● Data in this exercise:
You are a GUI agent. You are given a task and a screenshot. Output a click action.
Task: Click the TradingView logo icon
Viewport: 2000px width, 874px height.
--
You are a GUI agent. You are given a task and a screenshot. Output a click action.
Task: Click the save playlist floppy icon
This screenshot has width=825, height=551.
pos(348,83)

● Activity: Scan the material for the word "icon". Return every line where it is found.

● Output for this task:
Task: Click the TradingView logo icon
Task: Click the save playlist floppy icon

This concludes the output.